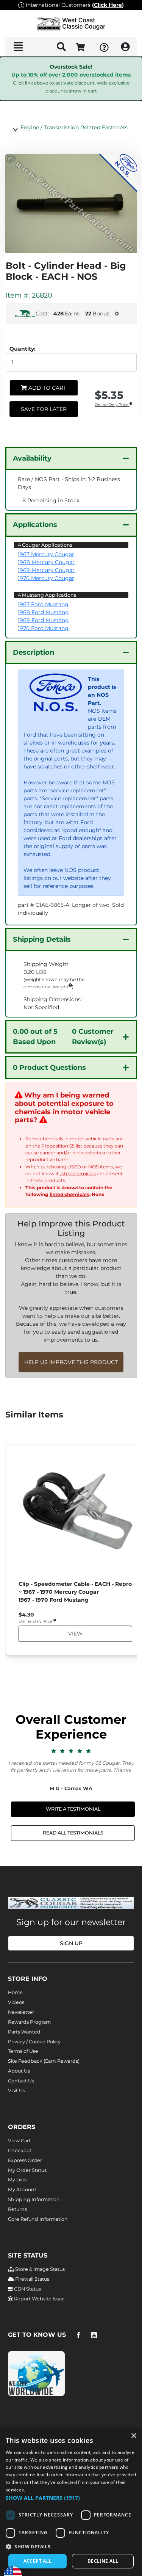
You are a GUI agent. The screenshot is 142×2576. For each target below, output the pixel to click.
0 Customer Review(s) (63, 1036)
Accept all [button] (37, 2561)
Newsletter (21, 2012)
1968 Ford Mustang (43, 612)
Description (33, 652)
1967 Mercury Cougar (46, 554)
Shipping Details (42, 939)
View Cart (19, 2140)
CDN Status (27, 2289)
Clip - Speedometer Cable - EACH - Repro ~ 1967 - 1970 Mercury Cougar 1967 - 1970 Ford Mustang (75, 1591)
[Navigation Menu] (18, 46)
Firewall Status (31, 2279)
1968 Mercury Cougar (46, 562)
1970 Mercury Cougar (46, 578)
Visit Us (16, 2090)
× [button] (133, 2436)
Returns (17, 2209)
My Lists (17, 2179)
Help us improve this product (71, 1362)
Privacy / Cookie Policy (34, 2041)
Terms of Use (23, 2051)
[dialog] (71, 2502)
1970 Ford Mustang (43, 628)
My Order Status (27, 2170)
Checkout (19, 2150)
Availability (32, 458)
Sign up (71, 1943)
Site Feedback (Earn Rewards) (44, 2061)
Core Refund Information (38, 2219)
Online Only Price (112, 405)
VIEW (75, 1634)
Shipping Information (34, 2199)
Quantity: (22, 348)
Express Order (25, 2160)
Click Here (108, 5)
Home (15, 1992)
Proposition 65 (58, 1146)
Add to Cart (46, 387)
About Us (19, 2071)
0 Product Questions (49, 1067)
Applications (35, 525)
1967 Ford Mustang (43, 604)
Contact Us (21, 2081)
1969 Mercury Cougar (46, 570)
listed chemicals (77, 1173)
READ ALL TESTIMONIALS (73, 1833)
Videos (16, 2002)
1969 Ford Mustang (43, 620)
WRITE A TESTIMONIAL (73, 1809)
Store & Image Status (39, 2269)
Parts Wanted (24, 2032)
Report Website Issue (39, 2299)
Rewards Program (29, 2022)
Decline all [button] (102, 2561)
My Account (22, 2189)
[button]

○ ○ ○ ○ ○ ○ ○

Track down all lines above with the string "Mercury" and copy them.

## [Answer area]
1967 Mercury Cougar (46, 554)
Clip - Speedometer Cable - EACH - Repro ~ 1967 - 1970 Mercury Cougar 1967 - 1970 Ford Mustang (75, 1591)
1968 Mercury Cougar (46, 562)
1970 Mercury Cougar (46, 578)
1969 Mercury Cougar (46, 570)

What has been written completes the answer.